[Excerpt provided]:
════════

NOTE: The following is for informational purposes only. This information should not be relied on for tax planning, preparation, or filing. Consult a tax professional for assistance or refer to Publication 970, Tax Benefits for Education for more information.
     
     
 

Tax Benefits of Higher Education

Hope Credit
Lifetime Learning Credit
Tuition & Fee Deductions
Student Loan Interest Deductions
Coverdell Education Savings Accounts
IRA Withdrawals
Qualified Tuition Programs


Hope Credit

You can claim a Hope Credit only for an "eligible student." An "eligible student" is a student who:

  • As of the beginning of the year, has not completed the first two years of post-secondary education (that is, generally is a freshman or sophomore in college).
  • Is available only until the first 2 years of post-secondary education are completed 
  • Is enrolled in a program that leads to a degree, certificate, or other recognized educational credential, for at least one academic period beginning during the year.

════════

[Work instructions]: Continue the excerpt on the tax benefits of higher education, starting after its final bullet point on eligible students for the Hope Credit.

[Element and text location data]:
════════

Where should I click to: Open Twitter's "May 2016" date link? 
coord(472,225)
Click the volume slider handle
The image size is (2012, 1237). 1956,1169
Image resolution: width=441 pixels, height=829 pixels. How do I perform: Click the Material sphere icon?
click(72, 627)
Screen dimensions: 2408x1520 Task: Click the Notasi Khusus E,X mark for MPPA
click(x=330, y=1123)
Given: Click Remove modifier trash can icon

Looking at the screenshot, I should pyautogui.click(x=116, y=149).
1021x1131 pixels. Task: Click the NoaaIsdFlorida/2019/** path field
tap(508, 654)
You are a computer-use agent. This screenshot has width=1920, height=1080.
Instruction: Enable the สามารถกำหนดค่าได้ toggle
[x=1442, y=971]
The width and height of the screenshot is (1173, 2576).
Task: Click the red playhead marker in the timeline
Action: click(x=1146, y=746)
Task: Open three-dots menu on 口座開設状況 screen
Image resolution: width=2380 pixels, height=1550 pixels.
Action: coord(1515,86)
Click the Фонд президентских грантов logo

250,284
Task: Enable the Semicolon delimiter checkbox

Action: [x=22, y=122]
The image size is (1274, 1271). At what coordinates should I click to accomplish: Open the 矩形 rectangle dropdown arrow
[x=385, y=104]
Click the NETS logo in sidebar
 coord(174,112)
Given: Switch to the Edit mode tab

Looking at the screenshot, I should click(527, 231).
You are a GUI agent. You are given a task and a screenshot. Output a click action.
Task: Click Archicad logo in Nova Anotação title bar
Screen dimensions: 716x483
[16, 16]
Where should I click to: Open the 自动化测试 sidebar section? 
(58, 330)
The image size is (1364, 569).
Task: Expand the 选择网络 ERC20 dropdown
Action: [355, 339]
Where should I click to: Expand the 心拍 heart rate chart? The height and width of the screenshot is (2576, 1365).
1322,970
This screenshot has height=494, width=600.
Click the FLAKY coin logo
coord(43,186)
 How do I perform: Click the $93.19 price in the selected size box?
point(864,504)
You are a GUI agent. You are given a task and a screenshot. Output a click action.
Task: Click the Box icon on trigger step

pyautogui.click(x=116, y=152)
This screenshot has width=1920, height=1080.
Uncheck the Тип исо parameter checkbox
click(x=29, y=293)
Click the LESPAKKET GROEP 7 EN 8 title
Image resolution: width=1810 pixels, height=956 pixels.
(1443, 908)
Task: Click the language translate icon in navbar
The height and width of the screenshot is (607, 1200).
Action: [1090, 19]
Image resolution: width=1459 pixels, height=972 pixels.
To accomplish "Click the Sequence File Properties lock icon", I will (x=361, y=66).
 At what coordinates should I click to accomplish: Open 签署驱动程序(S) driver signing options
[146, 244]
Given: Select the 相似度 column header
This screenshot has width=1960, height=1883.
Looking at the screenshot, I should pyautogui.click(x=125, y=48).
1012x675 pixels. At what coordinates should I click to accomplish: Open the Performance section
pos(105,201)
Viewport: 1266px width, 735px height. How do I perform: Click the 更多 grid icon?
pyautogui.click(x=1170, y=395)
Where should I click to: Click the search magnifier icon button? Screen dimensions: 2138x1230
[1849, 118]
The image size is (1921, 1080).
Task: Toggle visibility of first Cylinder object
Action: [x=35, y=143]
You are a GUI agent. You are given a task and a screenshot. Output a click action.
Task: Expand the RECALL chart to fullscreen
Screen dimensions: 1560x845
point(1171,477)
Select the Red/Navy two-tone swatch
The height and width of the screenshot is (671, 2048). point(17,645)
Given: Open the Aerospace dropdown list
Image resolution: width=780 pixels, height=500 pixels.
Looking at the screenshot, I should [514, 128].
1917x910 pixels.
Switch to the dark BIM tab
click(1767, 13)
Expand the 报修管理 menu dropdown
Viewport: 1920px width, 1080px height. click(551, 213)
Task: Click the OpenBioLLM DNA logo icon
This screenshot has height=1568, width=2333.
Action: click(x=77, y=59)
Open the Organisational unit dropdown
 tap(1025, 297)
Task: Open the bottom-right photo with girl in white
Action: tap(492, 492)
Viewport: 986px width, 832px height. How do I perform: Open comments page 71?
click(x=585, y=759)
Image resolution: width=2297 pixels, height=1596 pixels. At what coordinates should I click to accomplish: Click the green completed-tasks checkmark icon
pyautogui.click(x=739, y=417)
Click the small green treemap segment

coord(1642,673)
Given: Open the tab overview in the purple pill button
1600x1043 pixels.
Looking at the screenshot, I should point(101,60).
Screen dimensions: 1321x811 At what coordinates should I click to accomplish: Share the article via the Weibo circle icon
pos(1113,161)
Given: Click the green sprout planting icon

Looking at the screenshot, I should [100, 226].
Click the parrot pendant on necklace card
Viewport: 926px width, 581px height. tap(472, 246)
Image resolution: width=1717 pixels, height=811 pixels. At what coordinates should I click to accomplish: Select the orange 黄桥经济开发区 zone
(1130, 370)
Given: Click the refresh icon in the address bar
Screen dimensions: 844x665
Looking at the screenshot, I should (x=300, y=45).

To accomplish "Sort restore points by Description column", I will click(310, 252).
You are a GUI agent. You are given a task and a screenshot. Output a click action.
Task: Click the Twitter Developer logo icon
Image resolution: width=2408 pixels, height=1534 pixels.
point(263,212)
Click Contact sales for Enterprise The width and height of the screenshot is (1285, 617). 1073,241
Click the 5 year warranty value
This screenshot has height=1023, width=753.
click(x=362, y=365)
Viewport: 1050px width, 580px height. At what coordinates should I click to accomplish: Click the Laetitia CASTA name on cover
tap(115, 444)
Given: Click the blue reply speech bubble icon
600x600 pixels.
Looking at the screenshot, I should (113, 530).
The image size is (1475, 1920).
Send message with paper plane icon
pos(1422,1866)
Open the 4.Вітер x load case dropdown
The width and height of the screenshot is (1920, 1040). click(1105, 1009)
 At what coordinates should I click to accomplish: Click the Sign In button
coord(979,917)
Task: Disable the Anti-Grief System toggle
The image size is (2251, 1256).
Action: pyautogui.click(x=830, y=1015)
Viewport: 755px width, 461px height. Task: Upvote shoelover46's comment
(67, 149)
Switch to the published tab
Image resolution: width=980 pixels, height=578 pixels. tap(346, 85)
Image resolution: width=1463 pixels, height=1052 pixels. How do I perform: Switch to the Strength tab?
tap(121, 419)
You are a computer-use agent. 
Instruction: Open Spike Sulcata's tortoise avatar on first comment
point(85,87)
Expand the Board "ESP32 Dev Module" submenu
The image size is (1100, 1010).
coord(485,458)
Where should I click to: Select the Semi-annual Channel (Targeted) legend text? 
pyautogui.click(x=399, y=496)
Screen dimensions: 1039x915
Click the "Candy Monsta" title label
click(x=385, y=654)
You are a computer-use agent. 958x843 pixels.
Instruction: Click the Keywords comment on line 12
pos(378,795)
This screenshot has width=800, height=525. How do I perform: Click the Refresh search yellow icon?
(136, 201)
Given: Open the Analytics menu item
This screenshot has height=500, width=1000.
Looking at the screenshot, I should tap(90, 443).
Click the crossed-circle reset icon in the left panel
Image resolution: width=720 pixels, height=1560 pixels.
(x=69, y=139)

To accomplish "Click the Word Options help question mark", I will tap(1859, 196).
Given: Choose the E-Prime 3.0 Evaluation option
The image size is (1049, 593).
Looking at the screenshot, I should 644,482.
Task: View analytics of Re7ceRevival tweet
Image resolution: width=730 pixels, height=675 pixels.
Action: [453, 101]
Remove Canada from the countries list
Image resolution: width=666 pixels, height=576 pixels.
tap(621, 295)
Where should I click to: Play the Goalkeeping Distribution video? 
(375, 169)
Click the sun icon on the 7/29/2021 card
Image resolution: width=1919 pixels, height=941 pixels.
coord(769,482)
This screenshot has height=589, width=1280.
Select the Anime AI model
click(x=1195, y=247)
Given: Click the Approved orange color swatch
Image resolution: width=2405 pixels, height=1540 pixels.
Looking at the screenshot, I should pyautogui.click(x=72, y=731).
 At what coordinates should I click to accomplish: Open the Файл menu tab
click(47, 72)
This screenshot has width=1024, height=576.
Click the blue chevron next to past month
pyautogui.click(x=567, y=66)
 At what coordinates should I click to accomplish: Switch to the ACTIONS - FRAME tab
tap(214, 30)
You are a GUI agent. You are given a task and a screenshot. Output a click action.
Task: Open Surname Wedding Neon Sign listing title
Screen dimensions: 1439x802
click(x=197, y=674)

════════

[Final answer]:
  • Is taking at least one-half of the normal full-time workload for the student's course of study for at least one academic period beginning during the calendar year, and 
  • Is free of any federal or state felony conviction for possessing or distributing a controlled substance as of the end of the year.

An eligible student can be you, your spouse, or your dependent for whom you claim an exemption. The maximum Hope Credit is $1,800 (100% of the first $1,100 of eligible expenses and 50% of the next $1,100 expenses; limit is $3,600 for students in a Midwestern disaster area) for each eligible student.

The Hope Credit is gradually reduced if your modified adjusted gross income is between $48,000 and $58,000 ($96,000 and $116,000 in the case of a joint return) for 2008. The credit cannot be claimed if your modified AGI is $58,000 or more ($116,000 in the case of a joint return). Students in a Midwestern disaster area are eligible for an increased Hope Credit. Learn more here.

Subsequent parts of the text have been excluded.